:: Text shown ::
Titans still want to negotiate long-term deal

NASHVILLE, Tenn. -- The Tennessee Titans decided their best
chance to keep Pro Bowl defensive end Jevon Kearse is by letting
him test the free agent market and refused to tag him as their
franchise player.

"It's almost going to serve as an arbitrator if you will,"
general manager Floyd Reese said Tuesday. "Let the market decide
what's out there, then go from there.

"I'm not sure what the market holds, I'm really not. I know
there's a number of defensive ends that have been franchised, and
that will only escalate his value. Now, where does that put him?
... We'll let the market seek its own level."

Reese has been talking for months with agent Drew Rosenhaus
about a long-term contract for Kearse, who led the Titans in sacks
four of his five seasons. But Reese said the two sides were never
really close to an agreement.

"They weren't budging much, and we had what we felt was a very
strong deal and didn't feel we had to budge much, so that's kind of
where we got stuck. It just wouldn't change," Reese said.

Both sides agreed that using the franchise tag would be
unproductive. Reese said that would have been a disruptive force
for a team working to reach the Super Bowl, and they want to keep
negotiations moving.

"The fact they've not franchised Jevon is a good move for both
sides in terms of eventually getting a long-term deal done,"
Rosenhaus said.

Now Kearse probably will test the free agent market starting
March 3 to gauge the price for a player who had 36 sacks and was a
Pro Bowler in his first three seasons.

But the defensive end had just 11 sacks in the past two
injury-plagued seasons. He missed 12 games with a broken bone in
his left foot in 2002, sprained the same foot in 2003 and missed
nearly three games.

Rosenhaus anticipates several teams looking at Kearse, but he
said there's mutual interest in keeping the defensive end in

"I'll certainly keep them in the loop, and I will work very
diligently to make a quick resolution here once Jevon gets into
free agency, so the Titans are still very much in the picture,"
Rosenhaus said.

The Titans know it takes only one team with plenty of salary cap
space to offer Kearse a contract they can't match. With Kearse's
injury history, Reese said they felt it was a risk they couldn't
run for a team with no space under the cap.

"Somebody can come in and throw down a deal we can't or won't
match? Absolutely. That's why they call it free agency," Reese

The franchise tag would have guaranteed Kearse a one-year salary
of $6.5 million but created more problems than it solved for the
Titans, including forcing the team to cut another $4.5 million
under the cap.

Reese said they could have handled the cap figure but didn't
want the distraction that would have followed by angering Kearse.
Now the veteran can erase any questions about his value.

Kearse finished 2003 with 67 tackles, third among defensive
linemen. He also had 19 quarterback pressures, three tackles for
loss, four forced fumbles and one interception.

:: Given information ::
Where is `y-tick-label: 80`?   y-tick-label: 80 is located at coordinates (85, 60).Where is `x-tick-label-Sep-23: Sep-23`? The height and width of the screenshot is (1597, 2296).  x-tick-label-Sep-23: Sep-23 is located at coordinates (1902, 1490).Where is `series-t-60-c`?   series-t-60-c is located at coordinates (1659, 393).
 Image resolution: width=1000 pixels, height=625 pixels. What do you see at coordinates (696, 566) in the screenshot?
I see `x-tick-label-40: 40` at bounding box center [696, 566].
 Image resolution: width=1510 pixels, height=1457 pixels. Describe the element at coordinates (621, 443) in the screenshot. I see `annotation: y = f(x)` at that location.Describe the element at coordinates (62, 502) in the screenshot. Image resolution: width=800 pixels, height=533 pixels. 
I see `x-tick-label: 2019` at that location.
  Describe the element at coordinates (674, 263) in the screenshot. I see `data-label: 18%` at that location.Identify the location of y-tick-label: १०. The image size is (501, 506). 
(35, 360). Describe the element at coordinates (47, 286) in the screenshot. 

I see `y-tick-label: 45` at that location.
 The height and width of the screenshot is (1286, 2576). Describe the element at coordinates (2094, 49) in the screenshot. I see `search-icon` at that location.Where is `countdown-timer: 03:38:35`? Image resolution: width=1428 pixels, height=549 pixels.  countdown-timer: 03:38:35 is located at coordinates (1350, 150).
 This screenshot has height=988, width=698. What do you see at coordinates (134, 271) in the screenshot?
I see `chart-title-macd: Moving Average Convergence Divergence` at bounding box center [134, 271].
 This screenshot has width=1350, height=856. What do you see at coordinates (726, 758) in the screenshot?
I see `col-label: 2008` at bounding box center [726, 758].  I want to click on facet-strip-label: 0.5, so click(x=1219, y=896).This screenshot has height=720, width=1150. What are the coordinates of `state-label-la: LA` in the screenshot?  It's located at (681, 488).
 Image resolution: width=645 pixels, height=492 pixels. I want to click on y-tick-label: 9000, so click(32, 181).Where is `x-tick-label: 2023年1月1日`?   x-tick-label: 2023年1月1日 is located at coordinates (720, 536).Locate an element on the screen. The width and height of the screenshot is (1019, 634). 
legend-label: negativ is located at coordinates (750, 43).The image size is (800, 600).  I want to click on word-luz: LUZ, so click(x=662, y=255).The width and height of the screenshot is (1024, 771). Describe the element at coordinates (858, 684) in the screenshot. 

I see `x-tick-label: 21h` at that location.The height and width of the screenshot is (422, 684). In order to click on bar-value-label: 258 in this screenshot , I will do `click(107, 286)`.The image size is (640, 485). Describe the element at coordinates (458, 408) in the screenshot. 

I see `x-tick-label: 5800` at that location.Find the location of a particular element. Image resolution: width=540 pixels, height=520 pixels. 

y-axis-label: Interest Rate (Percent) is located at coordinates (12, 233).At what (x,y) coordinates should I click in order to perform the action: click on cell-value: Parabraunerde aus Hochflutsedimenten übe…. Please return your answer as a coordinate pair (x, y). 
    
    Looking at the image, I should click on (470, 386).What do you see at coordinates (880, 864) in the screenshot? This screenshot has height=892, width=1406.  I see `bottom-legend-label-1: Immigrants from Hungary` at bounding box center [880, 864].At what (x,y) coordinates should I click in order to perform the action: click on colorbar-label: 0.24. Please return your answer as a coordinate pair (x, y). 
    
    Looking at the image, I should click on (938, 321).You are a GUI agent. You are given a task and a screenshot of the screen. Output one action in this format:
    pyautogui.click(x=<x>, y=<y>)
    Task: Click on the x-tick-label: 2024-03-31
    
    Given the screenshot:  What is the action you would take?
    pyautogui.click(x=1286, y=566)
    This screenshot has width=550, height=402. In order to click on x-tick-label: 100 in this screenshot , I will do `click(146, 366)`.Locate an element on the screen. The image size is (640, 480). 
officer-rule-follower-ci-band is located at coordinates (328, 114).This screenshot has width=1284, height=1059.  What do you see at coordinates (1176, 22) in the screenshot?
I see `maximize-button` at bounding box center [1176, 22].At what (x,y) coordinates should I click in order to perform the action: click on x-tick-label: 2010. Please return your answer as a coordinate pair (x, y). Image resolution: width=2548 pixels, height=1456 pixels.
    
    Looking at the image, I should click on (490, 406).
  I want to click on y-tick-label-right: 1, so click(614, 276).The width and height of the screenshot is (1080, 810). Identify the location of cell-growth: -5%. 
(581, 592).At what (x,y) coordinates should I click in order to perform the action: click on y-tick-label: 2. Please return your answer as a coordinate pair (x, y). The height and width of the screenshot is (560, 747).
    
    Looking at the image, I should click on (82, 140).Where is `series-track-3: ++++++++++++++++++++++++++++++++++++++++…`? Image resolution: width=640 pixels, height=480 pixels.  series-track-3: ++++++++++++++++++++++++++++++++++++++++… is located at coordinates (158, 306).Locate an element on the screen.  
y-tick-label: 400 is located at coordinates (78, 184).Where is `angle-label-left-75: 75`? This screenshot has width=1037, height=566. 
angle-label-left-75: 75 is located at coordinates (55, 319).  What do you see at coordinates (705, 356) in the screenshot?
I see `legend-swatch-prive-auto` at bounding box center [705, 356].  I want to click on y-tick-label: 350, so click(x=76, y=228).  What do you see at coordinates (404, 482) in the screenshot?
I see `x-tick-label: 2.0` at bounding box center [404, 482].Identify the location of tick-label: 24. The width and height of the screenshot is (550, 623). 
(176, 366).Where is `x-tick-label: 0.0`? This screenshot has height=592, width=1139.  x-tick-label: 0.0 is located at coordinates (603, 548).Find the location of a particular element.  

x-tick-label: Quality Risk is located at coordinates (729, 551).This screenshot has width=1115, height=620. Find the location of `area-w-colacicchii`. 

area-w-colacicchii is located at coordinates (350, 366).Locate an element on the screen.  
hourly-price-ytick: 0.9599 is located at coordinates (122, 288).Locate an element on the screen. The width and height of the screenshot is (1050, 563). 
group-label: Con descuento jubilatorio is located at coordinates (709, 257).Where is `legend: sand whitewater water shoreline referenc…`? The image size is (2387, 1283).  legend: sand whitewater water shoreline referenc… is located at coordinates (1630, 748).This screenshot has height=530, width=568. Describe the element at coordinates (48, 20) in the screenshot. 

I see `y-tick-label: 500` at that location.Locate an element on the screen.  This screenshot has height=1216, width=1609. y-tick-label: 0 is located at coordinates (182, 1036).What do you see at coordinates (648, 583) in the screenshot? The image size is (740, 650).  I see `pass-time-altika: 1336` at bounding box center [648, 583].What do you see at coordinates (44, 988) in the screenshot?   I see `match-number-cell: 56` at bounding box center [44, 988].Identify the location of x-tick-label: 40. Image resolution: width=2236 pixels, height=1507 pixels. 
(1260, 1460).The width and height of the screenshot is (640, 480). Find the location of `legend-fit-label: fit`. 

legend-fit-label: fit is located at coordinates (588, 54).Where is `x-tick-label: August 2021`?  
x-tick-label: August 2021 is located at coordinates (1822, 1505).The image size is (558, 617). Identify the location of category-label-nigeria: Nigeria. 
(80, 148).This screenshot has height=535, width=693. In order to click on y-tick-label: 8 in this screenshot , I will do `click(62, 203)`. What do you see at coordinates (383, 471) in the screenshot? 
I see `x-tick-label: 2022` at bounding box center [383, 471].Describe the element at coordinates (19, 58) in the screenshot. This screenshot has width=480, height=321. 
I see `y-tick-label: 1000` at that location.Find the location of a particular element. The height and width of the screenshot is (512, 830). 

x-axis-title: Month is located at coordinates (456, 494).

:: Exercise 1 ::
Based on the Kearse article, mark each statement yes or no and quote the words that decide it. (a) The franchise tag would have guaranteed Kearse a one-year salary of $6.5 million. (b) Reese said the two sides had nearly reached an agreement. (c) Kearse missed 12 games with a broken bone in 2003.
:: Exercise 2 ::
According to the Kearse article, how many quarterback pressures did Kearse have in 2003?
:: Exercise 3 ::
Give every 2003 statistic for Kearse that appears in the final paragraph of the Kearse article.
The records that come after the article are separate material and have no connection to it.

:: Task result 1 ::
(a) Yes: "The franchise tag would have guaranteed Kearse a one-year salary of $6.5 million"
(b) No: "Reese said the two sides were never really close to an agreement."
(c) No: "He missed 12 games with a broken bone in his left foot in 2002"

:: Task result 2 ::
19

:: Task result 3 ::
- 67 tackles
- 19 quarterback pressures
- three tackles for loss
- four forced fumbles
- one interception